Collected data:

Start of Block

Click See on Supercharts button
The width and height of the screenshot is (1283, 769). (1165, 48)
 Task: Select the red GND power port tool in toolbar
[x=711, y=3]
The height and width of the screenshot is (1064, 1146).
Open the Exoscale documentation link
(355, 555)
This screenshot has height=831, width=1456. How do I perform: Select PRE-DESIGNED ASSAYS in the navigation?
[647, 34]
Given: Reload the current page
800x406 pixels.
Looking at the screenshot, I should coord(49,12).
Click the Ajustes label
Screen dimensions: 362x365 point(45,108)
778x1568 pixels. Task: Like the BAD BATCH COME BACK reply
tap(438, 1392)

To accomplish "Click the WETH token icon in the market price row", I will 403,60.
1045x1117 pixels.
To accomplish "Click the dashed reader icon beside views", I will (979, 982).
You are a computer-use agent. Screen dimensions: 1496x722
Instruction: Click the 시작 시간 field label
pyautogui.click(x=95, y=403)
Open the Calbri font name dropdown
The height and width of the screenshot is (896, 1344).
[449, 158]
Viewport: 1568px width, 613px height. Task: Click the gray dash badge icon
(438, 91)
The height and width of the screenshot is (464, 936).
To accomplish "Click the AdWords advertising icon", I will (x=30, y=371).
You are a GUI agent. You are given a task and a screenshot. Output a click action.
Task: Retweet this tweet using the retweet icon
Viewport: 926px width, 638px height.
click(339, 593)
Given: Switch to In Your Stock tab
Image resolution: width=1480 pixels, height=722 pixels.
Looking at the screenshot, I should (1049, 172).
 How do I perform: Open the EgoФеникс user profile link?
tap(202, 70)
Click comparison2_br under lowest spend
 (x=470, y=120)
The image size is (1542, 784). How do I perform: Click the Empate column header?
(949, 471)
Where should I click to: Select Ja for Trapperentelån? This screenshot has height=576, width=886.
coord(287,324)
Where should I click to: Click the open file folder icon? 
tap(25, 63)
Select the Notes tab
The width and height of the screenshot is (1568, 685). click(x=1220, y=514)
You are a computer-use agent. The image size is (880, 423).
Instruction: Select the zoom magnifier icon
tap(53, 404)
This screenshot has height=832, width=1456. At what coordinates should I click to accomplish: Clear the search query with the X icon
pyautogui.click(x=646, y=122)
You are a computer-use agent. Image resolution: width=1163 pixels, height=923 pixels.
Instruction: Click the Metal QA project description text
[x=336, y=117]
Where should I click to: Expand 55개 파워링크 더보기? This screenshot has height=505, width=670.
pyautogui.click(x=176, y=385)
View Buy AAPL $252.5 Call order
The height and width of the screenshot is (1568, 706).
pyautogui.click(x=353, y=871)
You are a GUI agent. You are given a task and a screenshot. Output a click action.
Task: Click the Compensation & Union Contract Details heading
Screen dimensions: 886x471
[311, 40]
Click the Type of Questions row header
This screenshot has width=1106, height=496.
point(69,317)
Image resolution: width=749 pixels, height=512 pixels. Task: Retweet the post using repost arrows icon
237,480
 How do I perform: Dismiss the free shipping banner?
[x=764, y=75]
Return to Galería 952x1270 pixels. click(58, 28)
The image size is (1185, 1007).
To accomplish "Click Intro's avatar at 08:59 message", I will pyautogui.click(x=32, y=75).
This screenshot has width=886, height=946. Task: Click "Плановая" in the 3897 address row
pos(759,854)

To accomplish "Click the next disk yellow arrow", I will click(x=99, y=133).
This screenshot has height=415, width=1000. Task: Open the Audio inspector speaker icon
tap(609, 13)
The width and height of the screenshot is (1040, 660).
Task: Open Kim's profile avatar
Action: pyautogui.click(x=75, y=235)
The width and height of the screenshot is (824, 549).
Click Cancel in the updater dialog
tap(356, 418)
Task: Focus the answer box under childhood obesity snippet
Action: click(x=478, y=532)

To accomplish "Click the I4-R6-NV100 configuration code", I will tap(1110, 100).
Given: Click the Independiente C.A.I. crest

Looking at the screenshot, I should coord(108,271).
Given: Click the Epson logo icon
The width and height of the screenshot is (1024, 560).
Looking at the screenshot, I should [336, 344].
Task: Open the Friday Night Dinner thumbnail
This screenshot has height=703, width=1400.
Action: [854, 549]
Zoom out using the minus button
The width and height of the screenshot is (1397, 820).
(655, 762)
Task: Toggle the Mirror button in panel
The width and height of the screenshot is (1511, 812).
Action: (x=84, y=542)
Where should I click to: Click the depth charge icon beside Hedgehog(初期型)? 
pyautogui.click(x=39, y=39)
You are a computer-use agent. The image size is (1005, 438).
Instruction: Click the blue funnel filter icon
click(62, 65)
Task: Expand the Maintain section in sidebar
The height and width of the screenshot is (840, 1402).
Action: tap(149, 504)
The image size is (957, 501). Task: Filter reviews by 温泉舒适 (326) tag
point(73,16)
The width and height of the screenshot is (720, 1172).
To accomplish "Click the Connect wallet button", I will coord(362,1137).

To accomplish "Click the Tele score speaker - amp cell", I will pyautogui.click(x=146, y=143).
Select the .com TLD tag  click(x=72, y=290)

End of Block

#### WORK TO BE COMPLETED
The records above should be printed exactly, please, from the first line through the line containing "Task: Retweet this", with both ends kept and nothing past it.

#### RESULT FOR THIS TASK
Click See on Supercharts button
The width and height of the screenshot is (1283, 769). (1165, 48)
 Task: Select the red GND power port tool in toolbar
[x=711, y=3]
The height and width of the screenshot is (1064, 1146).
Open the Exoscale documentation link
(355, 555)
This screenshot has height=831, width=1456. How do I perform: Select PRE-DESIGNED ASSAYS in the navigation?
[647, 34]
Given: Reload the current page
800x406 pixels.
Looking at the screenshot, I should coord(49,12).
Click the Ajustes label
Screen dimensions: 362x365 point(45,108)
778x1568 pixels. Task: Like the BAD BATCH COME BACK reply
tap(438, 1392)

To accomplish "Click the WETH token icon in the market price row", I will 403,60.
1045x1117 pixels.
To accomplish "Click the dashed reader icon beside views", I will (979, 982).
You are a computer-use agent. Screen dimensions: 1496x722
Instruction: Click the 시작 시간 field label
pyautogui.click(x=95, y=403)
Open the Calbri font name dropdown
The height and width of the screenshot is (896, 1344).
[449, 158]
Viewport: 1568px width, 613px height. Task: Click the gray dash badge icon
(438, 91)
The height and width of the screenshot is (464, 936).
To accomplish "Click the AdWords advertising icon", I will (x=30, y=371).
You are a GUI agent. You are given a task and a screenshot. Output a click action.
Task: Retweet this tweet using the retweet icon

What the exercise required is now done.